Burocrazia e assurdità: storia di ordinaria follia di un cittadino alle prese con il Pubblico

Un operatore sanitario del Bolognese è rimasto vittima di un errore burocratico surreale. Tra privacy fraintesa e lungaggini inutili, la vicenda rivela il caos della Pubblica Amministrazione.

Avere rapporti con la Pubblica Amministrazione provoca l’orticaria a qualsiasi comune cittadino. Quasi quotidianamente, ahinoi, la cronaca ci racconta casi di malasanità, malagiustizia e inefficienze varie della burocrazia che si riversano sulle spalle dei poveri e ignari cittadini. Questa è la storia di uno di noi nato per caso e per necessità, ma soprattutto per sfiga, in questo malandato e disastrato Paese. Questa storia è sicuramente solita e banale, ma qualche riga su un giornale la merita perché sintomatica di un certo background culturale.

Il protagonista dell’avvenimento è un operatore sanitario di un ospedale di Bologna. E’ quasi prossimo alla pensione che sarà sicuramente misera, dato che ha sempre svolti lavori di basso profilo. Ad una certa età è quasi normale avere problemi di salute e per uno di questi manifestatosi qualche giorno prima di Natale, si era preoccupato come qualunque comune mortale, soprattutto visto il suo caso clinico precario. Aveva avuto, qualche anno prima, seri problemi apparentemente risolti. Ed invece, come si dice in gergo, “il diavolo ci ha messo la coda” ed è scattato l’allarme.

Il medico di base gli ha prescritto una serie di esami, tra cui un’ecografia, che è riuscito a prenotare all’ospedale di Vergato, nell’Appenino bolognese, distante una cinquantina di chilometri dal capoluogo. La procedura dell’esame è scivolata via, liscia come l’olio, senza alcun intoppo.

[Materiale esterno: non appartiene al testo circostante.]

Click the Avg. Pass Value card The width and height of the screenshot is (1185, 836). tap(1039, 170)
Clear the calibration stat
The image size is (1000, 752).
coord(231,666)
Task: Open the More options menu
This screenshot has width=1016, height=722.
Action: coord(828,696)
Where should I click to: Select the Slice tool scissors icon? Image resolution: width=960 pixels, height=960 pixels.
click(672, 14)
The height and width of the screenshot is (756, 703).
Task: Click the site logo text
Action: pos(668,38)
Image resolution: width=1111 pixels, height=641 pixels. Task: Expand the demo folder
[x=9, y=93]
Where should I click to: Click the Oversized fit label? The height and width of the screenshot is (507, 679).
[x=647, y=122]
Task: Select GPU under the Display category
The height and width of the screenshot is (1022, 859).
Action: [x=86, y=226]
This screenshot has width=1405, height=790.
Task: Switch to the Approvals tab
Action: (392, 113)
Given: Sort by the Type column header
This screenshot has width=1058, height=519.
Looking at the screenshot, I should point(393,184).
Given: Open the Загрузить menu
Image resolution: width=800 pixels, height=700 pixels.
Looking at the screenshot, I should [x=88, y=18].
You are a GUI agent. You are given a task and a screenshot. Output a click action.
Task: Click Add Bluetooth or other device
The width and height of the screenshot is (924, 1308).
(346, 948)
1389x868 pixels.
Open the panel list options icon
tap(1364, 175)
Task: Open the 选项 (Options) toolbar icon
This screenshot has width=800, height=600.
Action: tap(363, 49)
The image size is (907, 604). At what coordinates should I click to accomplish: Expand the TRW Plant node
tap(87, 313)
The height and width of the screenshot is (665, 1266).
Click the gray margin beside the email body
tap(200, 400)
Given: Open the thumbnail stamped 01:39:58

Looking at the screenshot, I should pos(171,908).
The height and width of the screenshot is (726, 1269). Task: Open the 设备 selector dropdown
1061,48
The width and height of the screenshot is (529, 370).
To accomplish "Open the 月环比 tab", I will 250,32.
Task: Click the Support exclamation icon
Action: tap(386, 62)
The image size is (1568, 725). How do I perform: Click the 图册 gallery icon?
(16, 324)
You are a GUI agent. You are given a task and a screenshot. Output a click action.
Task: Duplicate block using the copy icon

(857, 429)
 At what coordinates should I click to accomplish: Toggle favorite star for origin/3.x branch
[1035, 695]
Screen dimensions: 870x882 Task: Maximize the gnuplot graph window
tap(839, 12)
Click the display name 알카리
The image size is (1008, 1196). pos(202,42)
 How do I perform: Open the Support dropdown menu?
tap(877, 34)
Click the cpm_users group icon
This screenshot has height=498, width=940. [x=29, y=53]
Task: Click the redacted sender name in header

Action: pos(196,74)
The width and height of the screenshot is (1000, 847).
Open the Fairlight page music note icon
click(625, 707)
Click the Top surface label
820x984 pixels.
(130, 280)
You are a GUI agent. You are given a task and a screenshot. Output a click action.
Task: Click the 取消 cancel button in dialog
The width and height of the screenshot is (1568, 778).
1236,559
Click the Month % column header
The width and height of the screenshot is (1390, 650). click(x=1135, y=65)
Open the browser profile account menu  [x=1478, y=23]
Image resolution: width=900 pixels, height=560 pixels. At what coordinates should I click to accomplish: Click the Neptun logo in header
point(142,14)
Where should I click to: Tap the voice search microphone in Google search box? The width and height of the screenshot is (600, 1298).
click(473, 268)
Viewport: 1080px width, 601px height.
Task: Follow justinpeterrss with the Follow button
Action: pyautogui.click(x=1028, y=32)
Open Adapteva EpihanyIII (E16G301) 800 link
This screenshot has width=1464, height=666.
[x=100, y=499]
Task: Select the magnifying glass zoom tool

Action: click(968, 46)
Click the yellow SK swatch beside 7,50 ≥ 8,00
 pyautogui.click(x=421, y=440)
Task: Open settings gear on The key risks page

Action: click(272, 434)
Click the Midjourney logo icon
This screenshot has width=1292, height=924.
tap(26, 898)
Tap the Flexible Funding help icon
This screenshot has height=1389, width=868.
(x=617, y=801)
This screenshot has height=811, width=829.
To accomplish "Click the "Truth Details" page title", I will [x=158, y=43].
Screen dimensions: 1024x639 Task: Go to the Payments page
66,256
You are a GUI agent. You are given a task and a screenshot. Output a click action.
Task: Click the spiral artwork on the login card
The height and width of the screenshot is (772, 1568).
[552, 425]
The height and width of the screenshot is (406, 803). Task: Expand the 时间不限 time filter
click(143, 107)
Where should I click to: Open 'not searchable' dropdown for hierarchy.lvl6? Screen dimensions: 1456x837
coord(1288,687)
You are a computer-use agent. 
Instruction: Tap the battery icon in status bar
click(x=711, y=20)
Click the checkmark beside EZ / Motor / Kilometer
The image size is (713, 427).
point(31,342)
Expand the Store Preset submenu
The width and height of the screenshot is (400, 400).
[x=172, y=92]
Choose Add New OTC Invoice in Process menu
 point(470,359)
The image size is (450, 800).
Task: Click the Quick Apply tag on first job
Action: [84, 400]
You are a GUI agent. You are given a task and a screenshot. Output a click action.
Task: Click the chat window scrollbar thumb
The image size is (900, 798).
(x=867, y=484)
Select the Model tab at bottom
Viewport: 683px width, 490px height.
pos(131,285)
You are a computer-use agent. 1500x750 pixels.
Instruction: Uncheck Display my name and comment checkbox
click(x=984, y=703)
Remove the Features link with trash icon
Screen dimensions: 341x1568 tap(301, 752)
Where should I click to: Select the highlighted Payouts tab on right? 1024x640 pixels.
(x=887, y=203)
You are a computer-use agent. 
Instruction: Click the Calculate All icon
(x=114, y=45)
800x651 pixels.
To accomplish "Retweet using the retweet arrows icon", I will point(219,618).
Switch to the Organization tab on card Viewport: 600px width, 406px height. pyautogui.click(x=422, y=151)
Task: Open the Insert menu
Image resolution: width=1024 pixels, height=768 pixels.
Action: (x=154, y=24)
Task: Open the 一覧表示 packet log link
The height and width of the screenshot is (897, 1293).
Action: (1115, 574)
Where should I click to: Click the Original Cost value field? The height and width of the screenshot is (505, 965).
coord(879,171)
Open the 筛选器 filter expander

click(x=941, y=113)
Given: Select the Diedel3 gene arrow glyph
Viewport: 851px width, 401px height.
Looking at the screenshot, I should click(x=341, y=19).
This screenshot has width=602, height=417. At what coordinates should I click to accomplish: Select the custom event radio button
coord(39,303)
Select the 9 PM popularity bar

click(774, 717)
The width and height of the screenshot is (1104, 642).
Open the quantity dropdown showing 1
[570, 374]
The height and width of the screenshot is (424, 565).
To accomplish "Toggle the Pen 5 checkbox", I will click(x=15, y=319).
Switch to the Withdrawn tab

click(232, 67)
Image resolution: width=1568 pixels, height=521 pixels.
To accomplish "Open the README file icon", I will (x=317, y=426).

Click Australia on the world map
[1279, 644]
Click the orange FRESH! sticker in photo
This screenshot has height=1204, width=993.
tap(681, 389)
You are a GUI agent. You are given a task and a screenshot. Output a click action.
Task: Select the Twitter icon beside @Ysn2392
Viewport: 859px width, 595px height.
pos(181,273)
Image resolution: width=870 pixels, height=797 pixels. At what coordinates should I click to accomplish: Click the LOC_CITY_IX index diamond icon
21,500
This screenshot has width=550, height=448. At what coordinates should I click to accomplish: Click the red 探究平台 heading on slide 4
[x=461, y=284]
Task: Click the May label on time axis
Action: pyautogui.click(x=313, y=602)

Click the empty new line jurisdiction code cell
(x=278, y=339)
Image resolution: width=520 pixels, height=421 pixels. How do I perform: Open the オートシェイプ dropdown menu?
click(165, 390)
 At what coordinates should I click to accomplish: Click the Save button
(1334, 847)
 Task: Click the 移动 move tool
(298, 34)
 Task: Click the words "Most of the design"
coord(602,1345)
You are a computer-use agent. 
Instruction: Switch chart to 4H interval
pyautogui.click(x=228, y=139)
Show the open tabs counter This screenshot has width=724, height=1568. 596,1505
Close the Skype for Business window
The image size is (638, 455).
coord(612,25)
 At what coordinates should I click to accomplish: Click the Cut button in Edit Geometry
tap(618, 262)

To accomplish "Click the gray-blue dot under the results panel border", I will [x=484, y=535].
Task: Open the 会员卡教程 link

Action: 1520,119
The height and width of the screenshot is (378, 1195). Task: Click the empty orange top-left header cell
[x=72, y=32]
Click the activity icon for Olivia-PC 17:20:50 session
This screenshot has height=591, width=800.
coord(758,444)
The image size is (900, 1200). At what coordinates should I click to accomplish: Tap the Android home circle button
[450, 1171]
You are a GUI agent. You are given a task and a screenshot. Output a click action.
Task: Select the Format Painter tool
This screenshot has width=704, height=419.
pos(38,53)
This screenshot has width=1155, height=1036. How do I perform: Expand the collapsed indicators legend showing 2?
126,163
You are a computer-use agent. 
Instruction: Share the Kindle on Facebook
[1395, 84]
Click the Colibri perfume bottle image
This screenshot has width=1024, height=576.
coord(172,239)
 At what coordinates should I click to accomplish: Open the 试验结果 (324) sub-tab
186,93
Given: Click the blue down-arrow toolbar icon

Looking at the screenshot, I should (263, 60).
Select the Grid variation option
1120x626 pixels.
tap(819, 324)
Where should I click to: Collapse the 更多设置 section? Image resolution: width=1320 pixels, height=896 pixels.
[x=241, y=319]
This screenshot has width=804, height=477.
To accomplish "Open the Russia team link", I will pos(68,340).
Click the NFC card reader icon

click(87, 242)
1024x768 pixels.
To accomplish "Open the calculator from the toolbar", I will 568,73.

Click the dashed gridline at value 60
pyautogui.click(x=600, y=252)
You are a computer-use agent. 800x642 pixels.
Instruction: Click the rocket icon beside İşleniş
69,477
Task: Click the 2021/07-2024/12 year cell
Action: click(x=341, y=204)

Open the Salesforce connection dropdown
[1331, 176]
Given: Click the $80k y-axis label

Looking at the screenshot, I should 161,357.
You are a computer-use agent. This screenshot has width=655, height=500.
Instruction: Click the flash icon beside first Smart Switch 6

Ma ancora una volta, come recita un antico motto romagnolo “la coda è la più lunga da scorticare”, a significare che l’ultima parte di un atto da portare a termine è sempre la più difficile. Il protagonista, infatti, non poteva, certo, prevedere l’irruzione del Caso nella vicenda.

Alla fine ha chiesto la certificazione di presenza, come giustifica da inviare all’ufficio personale dell’azienda dove lavora. Gli viene consegnata e, senza controllarla, la ripone in una carpetta. Il giorno dopo, attraverso il sito aziendale la allega all’ufficio del personale senza badarci. Solo qualche giorno dopo ancora, scartabellando tra una serie di documenti, si accorge che il nominativo segnato sulla giustifica non era il suo, ma di un’altra persona. Ed ecco iniziare un percorso simile ad un girone infernale.

Il sito dell’ospedale non fornisce indirizzi mail delle varie unità operative, per trovare i numeri di telefono bisogna fare una ricerca spasmodica. Una volta trovati, l’arcano sembrerebbe risolto. E invece no. Al telefono risponde un tipo che dopo aver verificato le buone ragioni del malcapitato protagonista, comunica di non poter spedire il documento via mail per una questione di privacy personale, anche utilizzando quella aziendale. A questa risposta il nostro è trasalito restando basito. Ma come, si tratta di documento legittimo di cui ha diritto ricevere, senza se e senza ma, a cui oppongono un problema di privacy che non c’entra nulla. Anzi, essa è stata violata dall’ospedale stesso, trascrivendo erroneamente nome, cognome e data di nascita di un’altra persona. Solo nel tardo pomeriggio si è risolto l’arcano e hanno spedito l’email, quando il responsabile dell’ufficio ha riconosciuto l’errore.

L’aspetto sconcertante è che nel mondo della comunicazione globale e satellitare e non si sa più cosa, ci si imbatte in minuzie scomode, assurde, irritanti che ostacolo il semplice iter burocratico, rendendo complicata la vita dei cittadini, già oberati dalle incombenze quotidiane. Questa surreale manfrina è durata circa tre ore, provocando imprecazioni e irritazioni varie, di cui il protagonista ne avrebbe fatto volentieri a meno, mentre la soluzione era a portata di bambino. Non c’è speranza, fino a quando l’idiozia continuerà ad essere la Signora Assoluta delle vicende umane!